(WHAT IS NEEDED):
Could you filter the records below down to the lines that include the word "Explorer"?

(RECORDS):
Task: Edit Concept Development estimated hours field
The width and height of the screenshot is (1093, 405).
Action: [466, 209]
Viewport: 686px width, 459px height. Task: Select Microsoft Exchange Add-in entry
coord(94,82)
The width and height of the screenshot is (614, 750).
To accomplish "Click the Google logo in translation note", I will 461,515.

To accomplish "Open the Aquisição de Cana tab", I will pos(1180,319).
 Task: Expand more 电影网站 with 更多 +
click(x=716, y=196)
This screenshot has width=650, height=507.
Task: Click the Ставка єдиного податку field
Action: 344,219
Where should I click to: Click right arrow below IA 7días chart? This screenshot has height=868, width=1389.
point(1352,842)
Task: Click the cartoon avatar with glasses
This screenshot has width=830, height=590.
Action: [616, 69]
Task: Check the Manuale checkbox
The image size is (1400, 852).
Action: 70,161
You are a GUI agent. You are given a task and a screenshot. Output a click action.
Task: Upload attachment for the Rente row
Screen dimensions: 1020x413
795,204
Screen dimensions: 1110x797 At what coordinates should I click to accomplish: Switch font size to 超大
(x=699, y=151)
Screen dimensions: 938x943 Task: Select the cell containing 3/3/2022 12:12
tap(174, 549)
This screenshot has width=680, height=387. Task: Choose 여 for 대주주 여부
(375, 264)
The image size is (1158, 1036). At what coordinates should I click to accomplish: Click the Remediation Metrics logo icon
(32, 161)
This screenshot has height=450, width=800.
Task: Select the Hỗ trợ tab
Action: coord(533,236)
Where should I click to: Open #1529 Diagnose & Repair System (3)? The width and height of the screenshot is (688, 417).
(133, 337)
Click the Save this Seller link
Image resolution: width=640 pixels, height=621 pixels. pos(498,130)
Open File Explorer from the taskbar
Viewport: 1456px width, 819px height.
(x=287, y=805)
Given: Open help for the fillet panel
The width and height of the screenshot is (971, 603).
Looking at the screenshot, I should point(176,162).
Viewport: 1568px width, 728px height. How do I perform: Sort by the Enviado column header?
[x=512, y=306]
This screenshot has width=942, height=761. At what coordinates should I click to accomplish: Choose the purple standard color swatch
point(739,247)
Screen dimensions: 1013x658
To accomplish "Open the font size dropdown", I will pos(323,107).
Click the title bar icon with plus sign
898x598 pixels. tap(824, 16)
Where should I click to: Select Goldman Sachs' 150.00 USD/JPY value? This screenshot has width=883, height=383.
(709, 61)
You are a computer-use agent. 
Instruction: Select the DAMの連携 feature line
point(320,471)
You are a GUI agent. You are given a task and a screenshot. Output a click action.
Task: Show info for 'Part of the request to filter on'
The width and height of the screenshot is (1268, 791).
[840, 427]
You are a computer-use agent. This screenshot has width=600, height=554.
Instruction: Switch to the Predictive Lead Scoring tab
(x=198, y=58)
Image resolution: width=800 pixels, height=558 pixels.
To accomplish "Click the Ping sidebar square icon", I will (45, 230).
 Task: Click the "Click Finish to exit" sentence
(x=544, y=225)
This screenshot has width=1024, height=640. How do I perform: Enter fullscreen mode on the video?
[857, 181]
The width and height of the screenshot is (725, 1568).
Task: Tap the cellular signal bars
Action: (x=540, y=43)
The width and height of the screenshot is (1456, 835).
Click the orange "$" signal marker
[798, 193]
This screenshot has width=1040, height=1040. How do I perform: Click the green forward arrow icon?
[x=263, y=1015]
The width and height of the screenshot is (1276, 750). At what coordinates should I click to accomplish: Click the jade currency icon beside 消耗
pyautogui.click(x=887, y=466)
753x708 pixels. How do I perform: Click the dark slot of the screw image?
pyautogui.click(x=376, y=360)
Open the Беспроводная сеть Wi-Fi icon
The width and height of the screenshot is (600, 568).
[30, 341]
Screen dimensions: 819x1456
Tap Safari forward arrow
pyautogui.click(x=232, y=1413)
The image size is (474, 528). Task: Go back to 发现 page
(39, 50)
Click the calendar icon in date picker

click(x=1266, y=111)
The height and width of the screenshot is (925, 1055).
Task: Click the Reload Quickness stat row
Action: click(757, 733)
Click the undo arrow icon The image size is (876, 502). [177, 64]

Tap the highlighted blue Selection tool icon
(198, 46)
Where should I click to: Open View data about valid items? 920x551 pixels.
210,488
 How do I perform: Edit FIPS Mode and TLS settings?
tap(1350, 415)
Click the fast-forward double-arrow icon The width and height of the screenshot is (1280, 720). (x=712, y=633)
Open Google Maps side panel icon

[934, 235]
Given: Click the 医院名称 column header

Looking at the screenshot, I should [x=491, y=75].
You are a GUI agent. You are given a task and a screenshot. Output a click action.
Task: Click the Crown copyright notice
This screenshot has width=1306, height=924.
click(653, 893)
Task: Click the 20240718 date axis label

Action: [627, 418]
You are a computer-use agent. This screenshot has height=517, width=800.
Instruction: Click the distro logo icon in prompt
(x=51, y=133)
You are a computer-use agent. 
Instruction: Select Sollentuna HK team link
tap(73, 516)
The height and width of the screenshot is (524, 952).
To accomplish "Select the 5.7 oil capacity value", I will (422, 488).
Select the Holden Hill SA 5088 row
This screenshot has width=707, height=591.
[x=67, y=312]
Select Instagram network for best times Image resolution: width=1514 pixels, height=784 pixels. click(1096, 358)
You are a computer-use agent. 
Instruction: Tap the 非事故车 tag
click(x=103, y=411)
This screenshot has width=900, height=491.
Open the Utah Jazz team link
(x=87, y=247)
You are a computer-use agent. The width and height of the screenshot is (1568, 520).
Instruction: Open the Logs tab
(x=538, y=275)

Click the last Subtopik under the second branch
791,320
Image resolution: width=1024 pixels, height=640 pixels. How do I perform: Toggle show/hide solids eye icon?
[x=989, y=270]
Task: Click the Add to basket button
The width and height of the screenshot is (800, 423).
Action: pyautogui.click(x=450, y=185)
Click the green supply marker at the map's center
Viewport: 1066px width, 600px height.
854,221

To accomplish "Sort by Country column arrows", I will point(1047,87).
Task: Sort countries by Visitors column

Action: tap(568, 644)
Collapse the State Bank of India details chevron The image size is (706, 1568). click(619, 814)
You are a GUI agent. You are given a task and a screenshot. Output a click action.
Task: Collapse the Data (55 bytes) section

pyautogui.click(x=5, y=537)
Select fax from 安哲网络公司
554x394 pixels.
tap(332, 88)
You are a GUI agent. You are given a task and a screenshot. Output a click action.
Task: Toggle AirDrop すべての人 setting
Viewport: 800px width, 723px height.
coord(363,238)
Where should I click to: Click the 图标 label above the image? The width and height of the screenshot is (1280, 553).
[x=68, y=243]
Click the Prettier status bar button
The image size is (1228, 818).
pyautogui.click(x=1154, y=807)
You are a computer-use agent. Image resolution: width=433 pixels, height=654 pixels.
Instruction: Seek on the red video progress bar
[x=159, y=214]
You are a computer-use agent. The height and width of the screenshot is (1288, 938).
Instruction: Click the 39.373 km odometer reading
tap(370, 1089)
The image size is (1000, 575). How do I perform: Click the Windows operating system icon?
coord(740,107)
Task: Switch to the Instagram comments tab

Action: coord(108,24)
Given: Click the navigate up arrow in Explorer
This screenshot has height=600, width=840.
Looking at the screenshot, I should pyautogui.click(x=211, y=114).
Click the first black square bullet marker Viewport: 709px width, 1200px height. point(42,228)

(TASK ANSWER):
Open File Explorer from the taskbar
Given: Click the navigate up arrow in Explorer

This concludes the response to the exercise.